Source records:
--- START ---
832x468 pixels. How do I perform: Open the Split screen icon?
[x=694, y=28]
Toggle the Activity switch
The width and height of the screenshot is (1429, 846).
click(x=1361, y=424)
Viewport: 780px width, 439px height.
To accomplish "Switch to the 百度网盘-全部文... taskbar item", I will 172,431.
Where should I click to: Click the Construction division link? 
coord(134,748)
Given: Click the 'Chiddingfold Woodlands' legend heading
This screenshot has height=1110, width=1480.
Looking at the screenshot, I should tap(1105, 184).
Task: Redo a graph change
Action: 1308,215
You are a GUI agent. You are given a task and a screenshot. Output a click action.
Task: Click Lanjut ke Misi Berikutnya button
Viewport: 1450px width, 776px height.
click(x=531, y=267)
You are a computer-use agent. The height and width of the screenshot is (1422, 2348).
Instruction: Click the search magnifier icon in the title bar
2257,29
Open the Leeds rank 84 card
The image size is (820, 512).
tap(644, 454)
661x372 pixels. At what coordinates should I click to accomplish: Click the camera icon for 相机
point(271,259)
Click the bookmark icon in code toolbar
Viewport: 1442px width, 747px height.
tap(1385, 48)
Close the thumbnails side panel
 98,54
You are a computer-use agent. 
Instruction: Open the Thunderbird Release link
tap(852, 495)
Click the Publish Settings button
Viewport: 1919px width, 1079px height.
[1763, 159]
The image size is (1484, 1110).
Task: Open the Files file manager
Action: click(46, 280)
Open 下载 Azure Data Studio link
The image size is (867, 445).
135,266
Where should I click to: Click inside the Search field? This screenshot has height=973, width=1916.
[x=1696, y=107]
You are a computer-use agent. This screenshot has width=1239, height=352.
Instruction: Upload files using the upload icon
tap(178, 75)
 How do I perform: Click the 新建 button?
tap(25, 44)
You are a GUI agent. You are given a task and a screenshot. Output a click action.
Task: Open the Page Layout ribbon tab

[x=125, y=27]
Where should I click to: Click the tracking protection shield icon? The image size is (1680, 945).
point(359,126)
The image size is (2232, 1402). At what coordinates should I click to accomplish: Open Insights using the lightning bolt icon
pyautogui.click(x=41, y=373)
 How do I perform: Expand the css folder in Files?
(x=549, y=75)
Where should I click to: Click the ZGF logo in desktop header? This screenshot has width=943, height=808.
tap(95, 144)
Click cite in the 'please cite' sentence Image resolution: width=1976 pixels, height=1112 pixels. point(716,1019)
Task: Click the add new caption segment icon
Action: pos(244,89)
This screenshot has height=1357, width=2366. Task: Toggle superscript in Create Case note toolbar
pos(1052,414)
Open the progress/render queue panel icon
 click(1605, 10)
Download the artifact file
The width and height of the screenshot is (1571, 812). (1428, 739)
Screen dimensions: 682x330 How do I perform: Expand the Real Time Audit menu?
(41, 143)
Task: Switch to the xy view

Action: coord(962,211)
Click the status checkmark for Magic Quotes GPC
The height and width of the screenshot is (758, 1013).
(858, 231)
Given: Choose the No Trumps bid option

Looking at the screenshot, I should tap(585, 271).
--- END ---
Instructions for the task: Copy out each line of the data containing the string "agent".

Exercise answer:
You are a GUI agent. You are given a task and a screenshot. Output a click action.
You are a computer-use agent. The height and width of the screenshot is (1422, 2348).
You are a computer-use agent. 
You are a computer-use agent. This screenshot has width=1239, height=352.
You are a GUI agent. You are given a task and a screenshot. Output a click action.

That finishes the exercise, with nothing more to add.